Golden SusPtrit: a genetically well transformable barley line for studies on the resistance to rust fungi
Résumé
Key message We developed 'Golden SusPtrit', i.e., a barley line combining SusPtrit's high susceptibility to non-adapted rust fungi with the high amenability of Golden Promise for transformation. Nonhost and partial resistance to Puccinia rust fungi in barley are polygenically inherited. These types of resistance are principally prehaustorial, show high diversity between accessions of the plant species and are genetically associated. To study nonhost and partial resistance, as well as their association, candidate gene(s) for resistance must be cloned and tested in susceptible material where SusPtrit would be the line of choice. Unfortunately, SusPtrit is not amenable to Agrobacterium-mediated transformation. Therefore, a doubled haploid (DH) mapping population (n = 122) was created by crossing SusPtrit with Golden Promise to develop a 'Golden SusPtrit', i.e., a barley line combining SusPtrit's high susceptibility to non-adapted rust fungi with the high amenability of Golden Promise for transformation. We identified nine genomic regions occupied by resistance quantitative trait loci (QTLs) against four non-adapted rust fungi and P. hordei isolate 1.2.1 (Ph.1.2.1).
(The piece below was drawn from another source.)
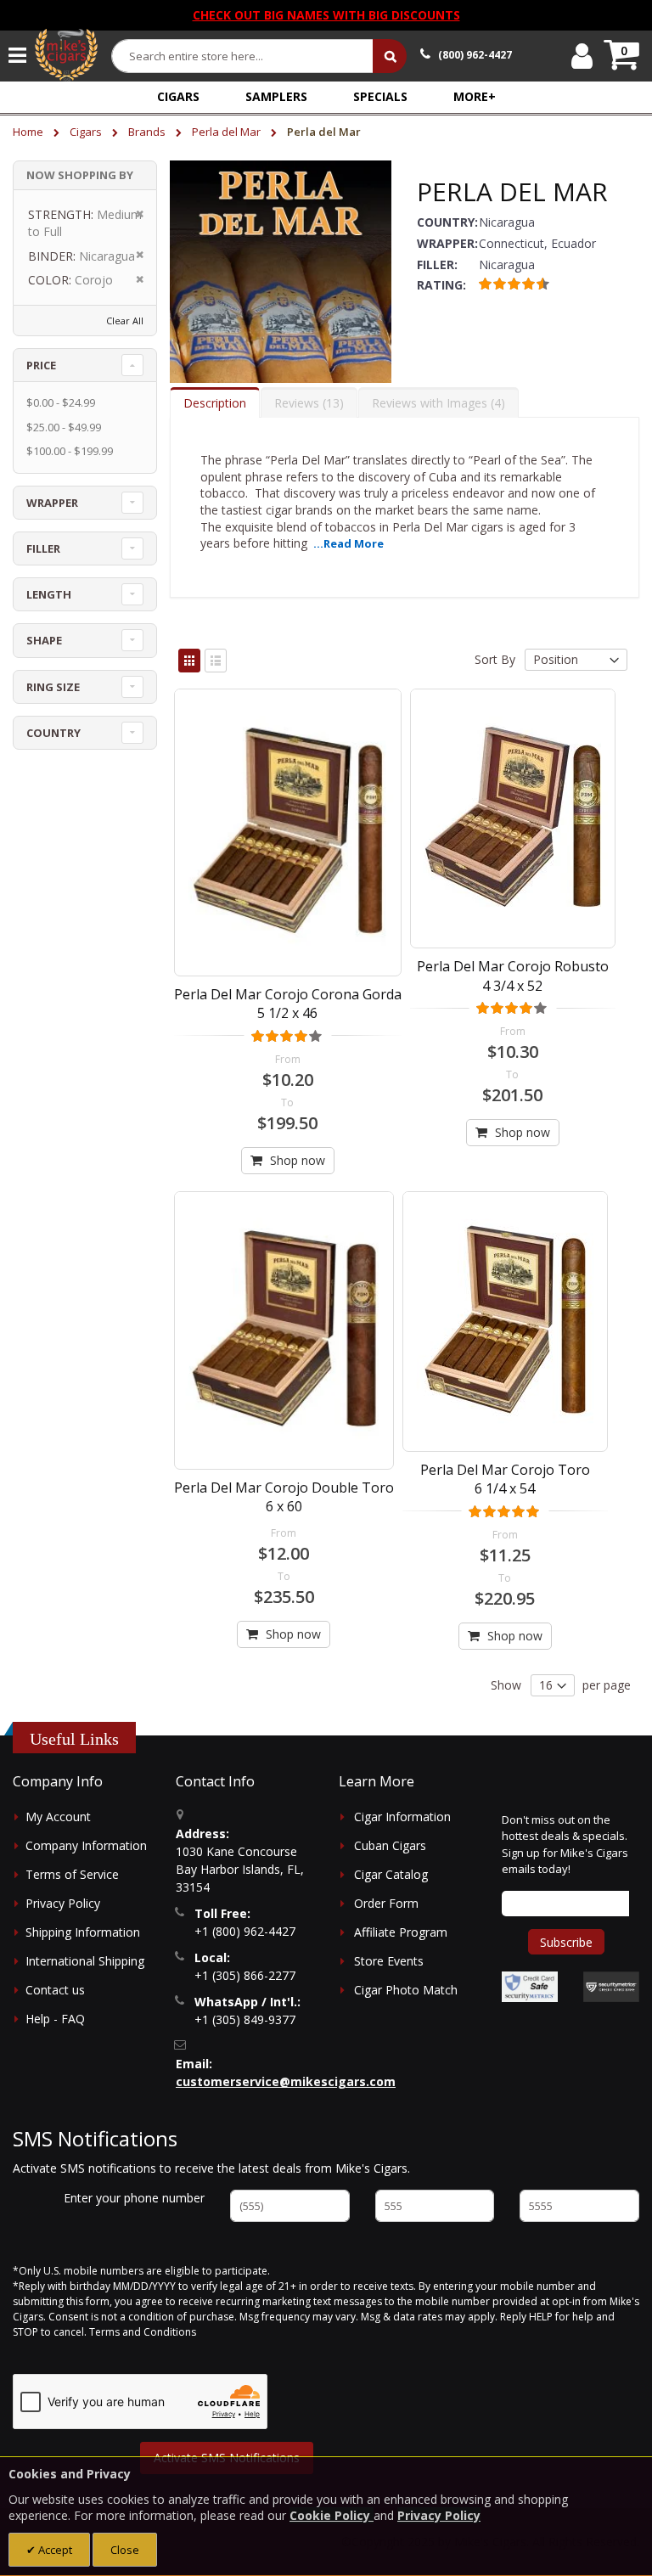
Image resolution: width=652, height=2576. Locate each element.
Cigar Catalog (391, 1874)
Four DHs were selected for an Agrobacterium-mediated transformation efficiency test. They were among the 12 DH lines most susceptible to the tested non-adapted rust fungi. The most efficiently transformed DH line was SG062N (11-17 transformants per 100 immature embryos). The level of non-adapted rust infection on SG062N is either similar to or higher than the level of infection on SusPtrit. Against Ph.1.2.1, the latency period conferred by SG062N is as short as that conferred by SusPtrit. SG062N, designated 'Golden SusPtrit', will be a valuable experimental line that could replace SusPtrit in nonhost and partial resistance studies, especially for stable transformation using candidate genes that may be involved in rust-resistance mechanisms.